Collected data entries

··········

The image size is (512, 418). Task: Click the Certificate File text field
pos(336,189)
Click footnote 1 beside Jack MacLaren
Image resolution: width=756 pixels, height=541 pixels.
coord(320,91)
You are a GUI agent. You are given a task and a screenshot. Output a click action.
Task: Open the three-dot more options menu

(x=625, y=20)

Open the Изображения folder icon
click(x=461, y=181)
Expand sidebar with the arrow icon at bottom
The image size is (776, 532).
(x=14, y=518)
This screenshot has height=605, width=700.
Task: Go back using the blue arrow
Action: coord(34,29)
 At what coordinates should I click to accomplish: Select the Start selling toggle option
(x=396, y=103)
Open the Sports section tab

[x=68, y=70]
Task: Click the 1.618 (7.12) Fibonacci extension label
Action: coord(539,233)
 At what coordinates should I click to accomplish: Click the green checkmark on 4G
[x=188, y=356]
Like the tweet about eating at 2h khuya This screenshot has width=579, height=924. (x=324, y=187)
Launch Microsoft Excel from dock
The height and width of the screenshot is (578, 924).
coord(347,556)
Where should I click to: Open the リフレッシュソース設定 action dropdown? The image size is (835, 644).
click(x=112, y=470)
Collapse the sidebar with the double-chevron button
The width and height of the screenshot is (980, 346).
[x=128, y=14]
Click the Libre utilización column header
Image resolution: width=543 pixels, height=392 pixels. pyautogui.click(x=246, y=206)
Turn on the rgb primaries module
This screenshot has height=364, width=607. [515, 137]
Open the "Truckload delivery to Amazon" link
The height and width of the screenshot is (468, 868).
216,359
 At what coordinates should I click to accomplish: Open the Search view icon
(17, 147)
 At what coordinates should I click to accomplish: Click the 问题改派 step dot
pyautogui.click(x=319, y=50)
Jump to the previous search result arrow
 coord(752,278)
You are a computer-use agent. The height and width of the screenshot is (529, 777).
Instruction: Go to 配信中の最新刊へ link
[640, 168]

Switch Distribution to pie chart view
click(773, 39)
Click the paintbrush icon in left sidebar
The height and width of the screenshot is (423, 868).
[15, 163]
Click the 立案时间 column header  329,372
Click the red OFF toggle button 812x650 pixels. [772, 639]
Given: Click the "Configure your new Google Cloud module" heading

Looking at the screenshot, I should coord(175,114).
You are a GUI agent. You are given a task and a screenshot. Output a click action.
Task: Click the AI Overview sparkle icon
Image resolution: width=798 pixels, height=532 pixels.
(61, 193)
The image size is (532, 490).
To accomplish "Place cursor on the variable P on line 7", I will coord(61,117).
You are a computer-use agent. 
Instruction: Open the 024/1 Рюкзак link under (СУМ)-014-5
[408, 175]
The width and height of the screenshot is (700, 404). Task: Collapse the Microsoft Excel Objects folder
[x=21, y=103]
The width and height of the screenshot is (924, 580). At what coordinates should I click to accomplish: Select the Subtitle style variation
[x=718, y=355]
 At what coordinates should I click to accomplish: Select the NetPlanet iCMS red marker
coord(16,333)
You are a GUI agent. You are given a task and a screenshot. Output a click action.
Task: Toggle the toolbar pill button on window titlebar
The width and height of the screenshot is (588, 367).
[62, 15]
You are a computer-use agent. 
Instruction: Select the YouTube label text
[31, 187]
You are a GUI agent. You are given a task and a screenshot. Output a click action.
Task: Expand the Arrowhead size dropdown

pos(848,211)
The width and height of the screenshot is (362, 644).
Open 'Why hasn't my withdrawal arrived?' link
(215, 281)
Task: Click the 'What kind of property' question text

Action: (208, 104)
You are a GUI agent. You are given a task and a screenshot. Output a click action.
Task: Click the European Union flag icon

··········

- _WORK TO BE COMPLETED_: Exactly as they appear above, return all of the records.

- _RESPONSE TO THIS TASK_:
The image size is (512, 418). Task: Click the Certificate File text field
pos(336,189)
Click footnote 1 beside Jack MacLaren
Image resolution: width=756 pixels, height=541 pixels.
coord(320,91)
You are a GUI agent. You are given a task and a screenshot. Output a click action.
Task: Open the three-dot more options menu

(x=625, y=20)

Open the Изображения folder icon
click(x=461, y=181)
Expand sidebar with the arrow icon at bottom
The image size is (776, 532).
(x=14, y=518)
This screenshot has height=605, width=700.
Task: Go back using the blue arrow
Action: coord(34,29)
 At what coordinates should I click to accomplish: Select the Start selling toggle option
(x=396, y=103)
Open the Sports section tab

[x=68, y=70]
Task: Click the 1.618 (7.12) Fibonacci extension label
Action: coord(539,233)
 At what coordinates should I click to accomplish: Click the green checkmark on 4G
[x=188, y=356]
Like the tweet about eating at 2h khuya This screenshot has width=579, height=924. (x=324, y=187)
Launch Microsoft Excel from dock
The height and width of the screenshot is (578, 924).
coord(347,556)
Where should I click to: Open the リフレッシュソース設定 action dropdown? The image size is (835, 644).
click(x=112, y=470)
Collapse the sidebar with the double-chevron button
The width and height of the screenshot is (980, 346).
[x=128, y=14]
Click the Libre utilización column header
Image resolution: width=543 pixels, height=392 pixels. pyautogui.click(x=246, y=206)
Turn on the rgb primaries module
This screenshot has height=364, width=607. [515, 137]
Open the "Truckload delivery to Amazon" link
The height and width of the screenshot is (468, 868).
216,359
 At what coordinates should I click to accomplish: Open the Search view icon
(17, 147)
 At what coordinates should I click to accomplish: Click the 问题改派 step dot
pyautogui.click(x=319, y=50)
Jump to the previous search result arrow
 coord(752,278)
You are a computer-use agent. The height and width of the screenshot is (529, 777).
Instruction: Go to 配信中の最新刊へ link
[640, 168]

Switch Distribution to pie chart view
click(773, 39)
Click the paintbrush icon in left sidebar
The height and width of the screenshot is (423, 868).
[15, 163]
Click the 立案时间 column header  329,372
Click the red OFF toggle button 812x650 pixels. [772, 639]
Given: Click the "Configure your new Google Cloud module" heading

Looking at the screenshot, I should coord(175,114).
You are a GUI agent. You are given a task and a screenshot. Output a click action.
Task: Click the AI Overview sparkle icon
Image resolution: width=798 pixels, height=532 pixels.
(61, 193)
The image size is (532, 490).
To accomplish "Place cursor on the variable P on line 7", I will coord(61,117).
You are a computer-use agent. 
Instruction: Open the 024/1 Рюкзак link under (СУМ)-014-5
[408, 175]
The width and height of the screenshot is (700, 404). Task: Collapse the Microsoft Excel Objects folder
[x=21, y=103]
The width and height of the screenshot is (924, 580). At what coordinates should I click to accomplish: Select the Subtitle style variation
[x=718, y=355]
 At what coordinates should I click to accomplish: Select the NetPlanet iCMS red marker
coord(16,333)
You are a GUI agent. You are given a task and a screenshot. Output a click action.
Task: Toggle the toolbar pill button on window titlebar
The width and height of the screenshot is (588, 367).
[62, 15]
You are a computer-use agent. 
Instruction: Select the YouTube label text
[31, 187]
You are a GUI agent. You are given a task and a screenshot. Output a click action.
Task: Expand the Arrowhead size dropdown

pos(848,211)
The width and height of the screenshot is (362, 644).
Open 'Why hasn't my withdrawal arrived?' link
(215, 281)
Task: Click the 'What kind of property' question text

Action: (208, 104)
You are a GUI agent. You are given a task and a screenshot. Output a click action.
Task: Click the European Union flag icon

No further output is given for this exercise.